Aku meng-iya-kan ajakan Mala. Yang penting sekarang Kiara tidak berdua saja dengan Naya karena ada Bu Wati dan Bu Reni.
Kami pun berjalan menuju kafetaria lalu mengantri untuk mengambil makan ala buffet. Aku melihat ke segala sisi ruangan ini, Will masih juga tidak kelihatan batang hidungnya. Lalu mataku menatap ke meja makan untuk guru-guru yang berada di depan sana. Aku sedikit memicingkan mata dan melihat ada Bu Reni jalan bersama Bu Wati.
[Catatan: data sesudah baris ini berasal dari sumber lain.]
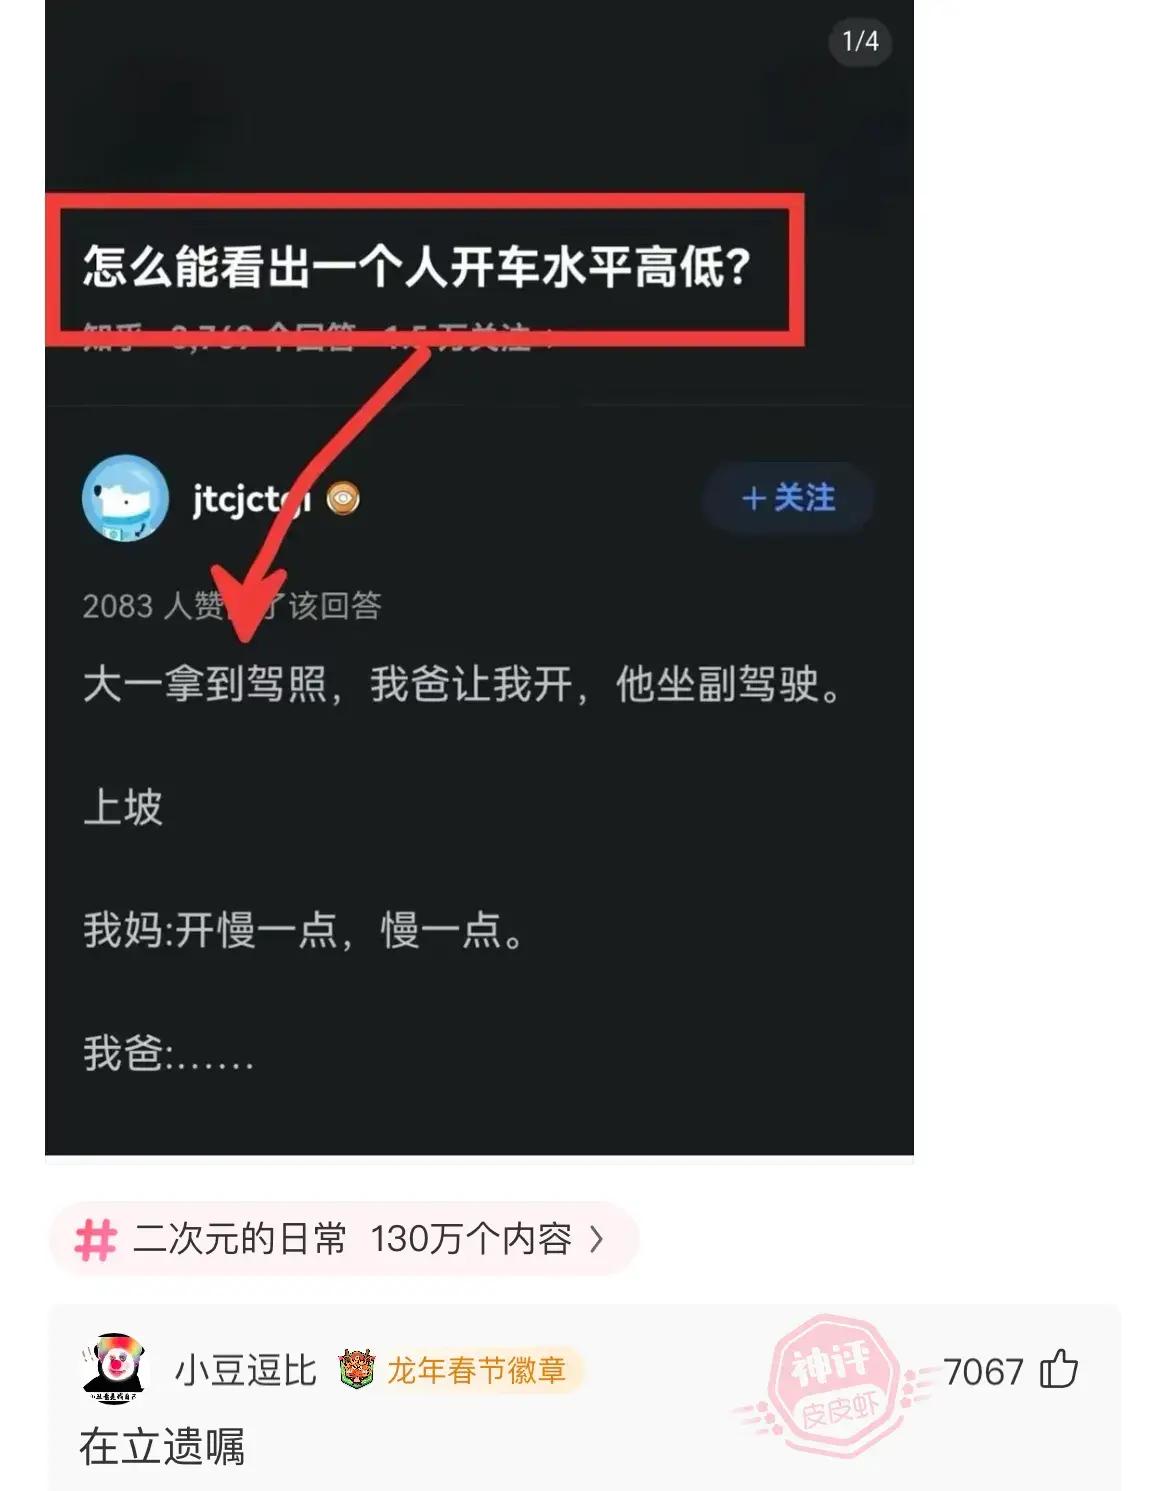The width and height of the screenshot is (1170, 1491).
Task: Open the screenshot image of the answer
Action: tap(479, 577)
Ah, berarti saat ini Naya berduaan doang dengan Kiara.
"Ris, Ris, pegang nih piring gue, gue mau ke atas," ucapku langsung bergegas ke kamar Kiara.
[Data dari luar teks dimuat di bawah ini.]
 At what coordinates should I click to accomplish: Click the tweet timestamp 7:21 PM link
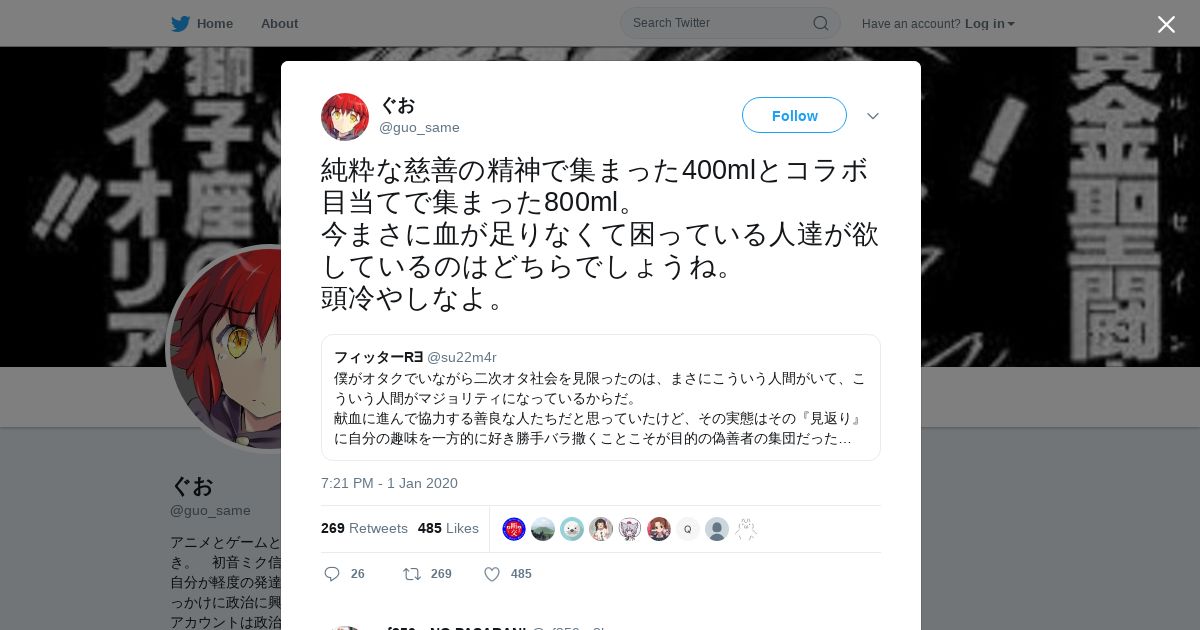[x=389, y=483]
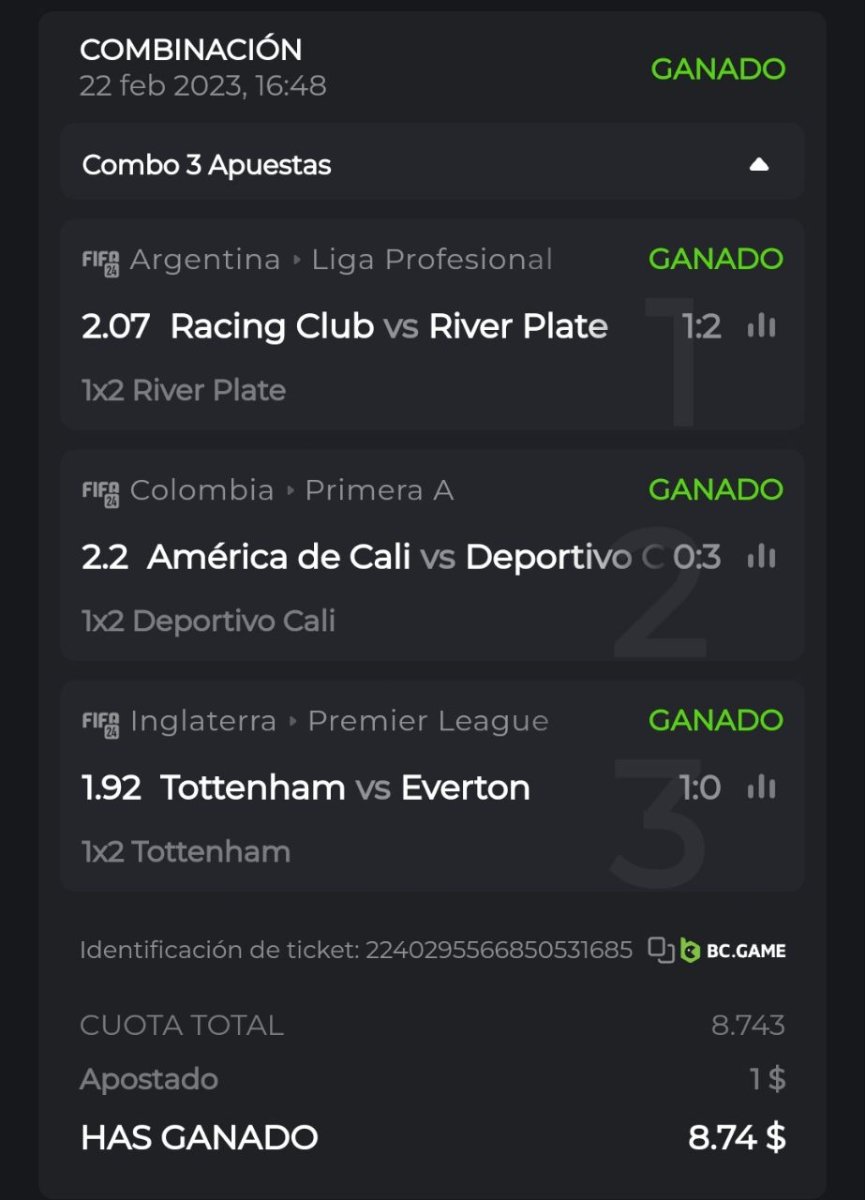Screen dimensions: 865x1200
Task: Open Tottenham vs Everton match
Action: click(x=345, y=788)
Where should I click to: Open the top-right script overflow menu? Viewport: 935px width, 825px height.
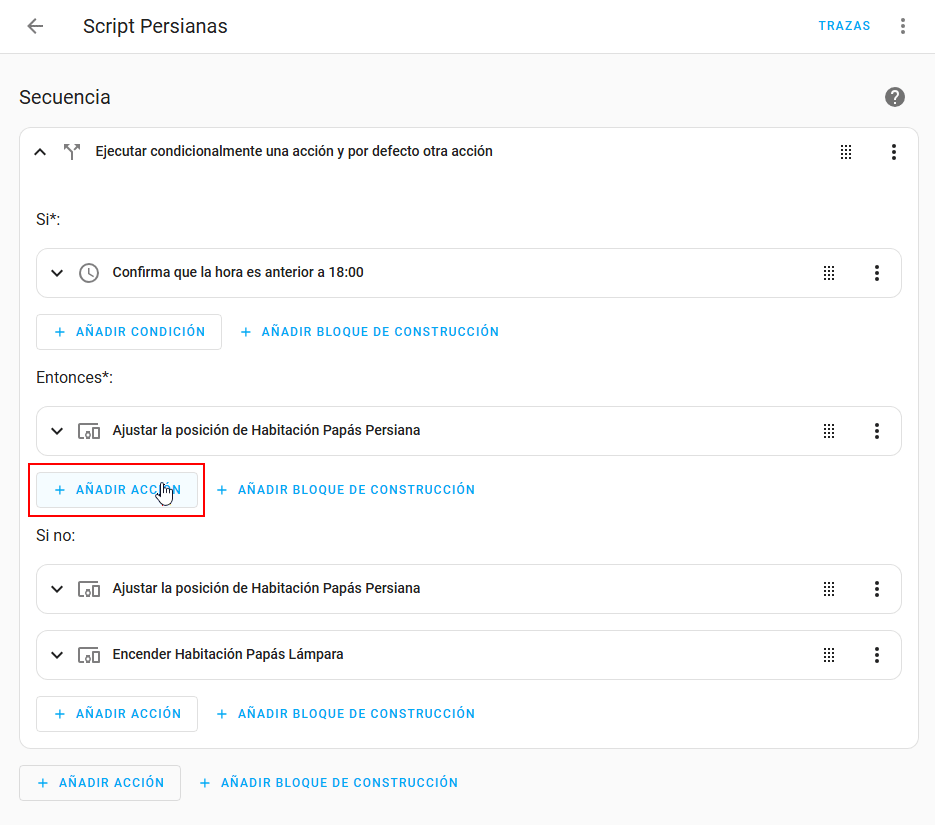(903, 27)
"Lo mau ke mana Syaaa?" tanya Mala tapi tidak aku gubris.
Aku berjalan cepat menuju lantai 3 ke kamarnya Kiara. Bisa-bisanya Naya tidak mengabariku. Ketika sudah sampai di depan kamarnya, aku bingung harus mengetuk pintunya dulu atau langsung buka aja ya?
Ketuk, buka, ketuk, buka, ah udah buka aja deh.
Aku pun membuka pintu kamarnya dan langsung masuk ke dalam. Aku kaget melihat ada Naya, Kiara, dan juga Will. Mereka bertiga menatap ke arahku bingung. Will terlihat sedang menyuapi Kiara dan Naya tengah memakai Jaketnya.
"So-sorry, gue main asal masuk aja. Gak tahu kalau ada Will," ucapku malu.
Mereka bertiga tersenyum bahkan sedikit tertawa melihat tingkahku barusan.
"Tuh Nay, udah disamperin pacar," goda Will mengejekku.
"Syahna khawatir kali kalau kamu cuma berduaan doang sama aku di kamar," Kiara menyahuti.
Naya berjalan ke arahku lalu sebelah tangannya mengacak rambut kemudian merangkul bahuku.
"Harap dimaklumi ya kalau cewek gue posesif dan cemburuan," ucap Naya juga mengejekku.
Aku langsung melepaskan rangkulannya. "Ih, siapa yang cemburuan? Gue cuma mau manggil lo buat makan malem."
Naya tersenyum jahil. "Oh, tapi kok tadi masuknya tergesa-gesa gitu sih? Takut ya kalo gue macem-macem sama Kiara?"
Aku memukul lengan Naya. "Ih apaan sih? Pede banget. Udah ayo makan."
"Hahaha. Yaudah, Will jagain pacar lo ya. Lo tuh harusnya bawelin Kiara buat makan, gimana sih?" ucap Naya ke Will membuatku langsung menoleh ke arahnya.
"Will.. sama.. Kiara?"
Naya kembali tertawa. "Haha, makanyaaa gak usah khawatir kalo gue berduaan sama Kiara. Kita gak akan ngapa-ngapain."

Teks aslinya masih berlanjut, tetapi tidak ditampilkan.